Apache Luceneの検索エンジンでは、クエリとドキュメントの関連性を数値化するスコアリングメカニズムが採用されています。このスコアに基づき、検索結果が自動的にソートされます。
スコアリングの基本原理
LuceneはTF-IDFアルゴリズムを基盤として関連度を算出します。重要な要素は以下の2点です:
- 出現頻度(Term Frequency):特定の用語がドキュメント内で現れる回数。頻度が高いほどそのドキュメントとの関連性が高くなります。
- 逆文書頻度(Inverse Document Frequency):用語が全ドキュメント中でどれだけ稀に出現するか。一般的な単語(例:冠詞)はスコアに影響を与えにくくなります。
スコア計算は検索実行時に動的に行われ、各用語の重み付けを基にドキュメント全体の関連度スコアを導出します。
カスタムランキングの実装方法
特定ドキュメントの優先度を調整する場合、フィールドレベルでブースト値を設定します。デフォルト値は1.0ですが、重要なコンテンツには100.0などの高値を設定可能です。

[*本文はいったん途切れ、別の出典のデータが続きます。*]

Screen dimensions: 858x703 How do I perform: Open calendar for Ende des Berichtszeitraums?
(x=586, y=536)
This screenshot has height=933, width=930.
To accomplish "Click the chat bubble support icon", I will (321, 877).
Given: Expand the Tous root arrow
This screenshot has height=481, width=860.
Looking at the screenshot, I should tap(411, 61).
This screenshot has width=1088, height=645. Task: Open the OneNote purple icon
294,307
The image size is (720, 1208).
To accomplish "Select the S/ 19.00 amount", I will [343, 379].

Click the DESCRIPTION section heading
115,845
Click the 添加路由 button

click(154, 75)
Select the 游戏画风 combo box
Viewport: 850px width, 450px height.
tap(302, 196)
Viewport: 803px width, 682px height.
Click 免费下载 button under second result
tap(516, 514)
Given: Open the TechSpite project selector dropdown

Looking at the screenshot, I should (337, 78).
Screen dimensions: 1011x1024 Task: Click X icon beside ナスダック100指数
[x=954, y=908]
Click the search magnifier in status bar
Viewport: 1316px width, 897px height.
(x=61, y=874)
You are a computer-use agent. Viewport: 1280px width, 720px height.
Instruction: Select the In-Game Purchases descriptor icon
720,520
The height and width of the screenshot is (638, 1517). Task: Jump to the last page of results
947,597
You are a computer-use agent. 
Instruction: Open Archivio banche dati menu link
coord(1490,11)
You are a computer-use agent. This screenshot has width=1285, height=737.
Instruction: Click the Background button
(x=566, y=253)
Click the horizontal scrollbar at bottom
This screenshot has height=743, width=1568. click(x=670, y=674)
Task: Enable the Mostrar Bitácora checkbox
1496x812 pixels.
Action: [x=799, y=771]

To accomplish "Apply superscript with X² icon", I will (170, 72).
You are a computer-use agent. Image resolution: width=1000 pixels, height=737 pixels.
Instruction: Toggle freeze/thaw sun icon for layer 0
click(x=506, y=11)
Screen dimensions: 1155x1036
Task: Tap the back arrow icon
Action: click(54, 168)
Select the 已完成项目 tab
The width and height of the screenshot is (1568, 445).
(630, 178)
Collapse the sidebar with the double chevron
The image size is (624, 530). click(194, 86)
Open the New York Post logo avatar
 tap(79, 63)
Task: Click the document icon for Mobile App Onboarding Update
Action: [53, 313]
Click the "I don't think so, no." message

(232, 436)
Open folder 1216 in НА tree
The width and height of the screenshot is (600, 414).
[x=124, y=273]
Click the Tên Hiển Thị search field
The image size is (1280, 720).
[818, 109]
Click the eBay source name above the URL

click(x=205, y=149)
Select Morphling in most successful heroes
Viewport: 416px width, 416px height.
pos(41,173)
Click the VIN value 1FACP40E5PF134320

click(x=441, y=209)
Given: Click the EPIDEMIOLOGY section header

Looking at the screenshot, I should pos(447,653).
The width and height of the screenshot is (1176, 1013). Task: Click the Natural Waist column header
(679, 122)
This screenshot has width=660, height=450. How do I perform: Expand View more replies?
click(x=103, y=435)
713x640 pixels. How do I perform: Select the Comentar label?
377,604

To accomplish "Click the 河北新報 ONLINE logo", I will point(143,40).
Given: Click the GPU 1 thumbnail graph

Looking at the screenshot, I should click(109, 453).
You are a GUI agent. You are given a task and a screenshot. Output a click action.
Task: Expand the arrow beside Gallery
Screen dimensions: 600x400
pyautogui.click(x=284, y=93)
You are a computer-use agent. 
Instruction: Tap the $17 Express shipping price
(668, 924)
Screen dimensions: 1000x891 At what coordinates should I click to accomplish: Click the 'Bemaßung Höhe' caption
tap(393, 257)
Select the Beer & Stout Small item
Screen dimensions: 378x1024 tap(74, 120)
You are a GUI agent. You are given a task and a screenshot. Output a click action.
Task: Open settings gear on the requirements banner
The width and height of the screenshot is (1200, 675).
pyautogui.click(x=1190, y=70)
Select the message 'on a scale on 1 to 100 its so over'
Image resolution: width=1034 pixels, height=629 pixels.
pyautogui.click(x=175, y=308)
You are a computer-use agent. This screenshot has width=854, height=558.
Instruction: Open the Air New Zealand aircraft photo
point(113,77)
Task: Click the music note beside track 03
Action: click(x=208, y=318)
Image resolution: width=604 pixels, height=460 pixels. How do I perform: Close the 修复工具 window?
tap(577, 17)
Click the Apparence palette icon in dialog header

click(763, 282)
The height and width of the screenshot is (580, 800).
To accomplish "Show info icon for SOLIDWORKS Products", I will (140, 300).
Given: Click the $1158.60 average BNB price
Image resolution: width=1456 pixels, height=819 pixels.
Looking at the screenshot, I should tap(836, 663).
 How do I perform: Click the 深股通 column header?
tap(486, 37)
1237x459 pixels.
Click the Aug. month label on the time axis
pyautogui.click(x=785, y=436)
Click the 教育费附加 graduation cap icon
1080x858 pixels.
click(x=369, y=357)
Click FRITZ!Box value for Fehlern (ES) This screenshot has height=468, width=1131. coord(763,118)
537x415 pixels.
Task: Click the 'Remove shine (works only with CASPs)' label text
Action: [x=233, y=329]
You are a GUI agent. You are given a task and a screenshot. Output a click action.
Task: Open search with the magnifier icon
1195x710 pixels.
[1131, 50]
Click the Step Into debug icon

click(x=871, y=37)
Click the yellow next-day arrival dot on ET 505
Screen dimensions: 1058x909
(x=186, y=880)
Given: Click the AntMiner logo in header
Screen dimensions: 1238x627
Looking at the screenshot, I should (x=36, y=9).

public void 商品ドキュメントの優先度調整() throws IOException {
try (Directory indexDir = NIOFSDirectory.open(Paths.get("/var/lucene/index"));
IndexWriter indexWriter = new IndexWriter(indexDir, new IndexWriterConfig(new SmartChineseAnalyzer()))) {
Document targetDoc = new Document();
targetDoc.add(new StringField("商品ID", "SP-2024", Field.Store.YES));
// 特定商品のタイトルに優先度設定
TextField titleField = new TextField("商品名", "検索最適化ガイド", Field.Store.YES);
titleField.setBoost(商品ID.equals("SP-2024") ? 150.0f : 1.0f);
targetDoc.add(titleField);
// 価格と画像情報の追加
targetDoc.add(new FloatPoint("価格", 3980.0f));
targetDoc.add(new StoredField("サムネイル", "search_guide.jpg"));
// 既存ドキュメントの置換処理
indexWriter.updateDocuments(new Term("商品ID", "SP-2024"), List.of(targetDoc));
}
}
インデックス作成時にブースト値を動的に設定する場合、以下のように条件分岐を実装します:
// 商品データをドキュメントに変換する処理
TextField createTitleField(Product item) {
TextField field = new TextField("商品名", item.getName(), Field.Store.YES);
if (item.isPromoted() && item.getCategory() == Category.SEARCH_ENGINE) {
field.setBoost(120.0f); // 広告契約商品に高ブースト
}
return field;
}
この手法により、検索結果の順序をビジネス要件に応じて柔軟に制御できます。ブースト値は1.0未満に設定することで相対的な重要度を下げることも可能です。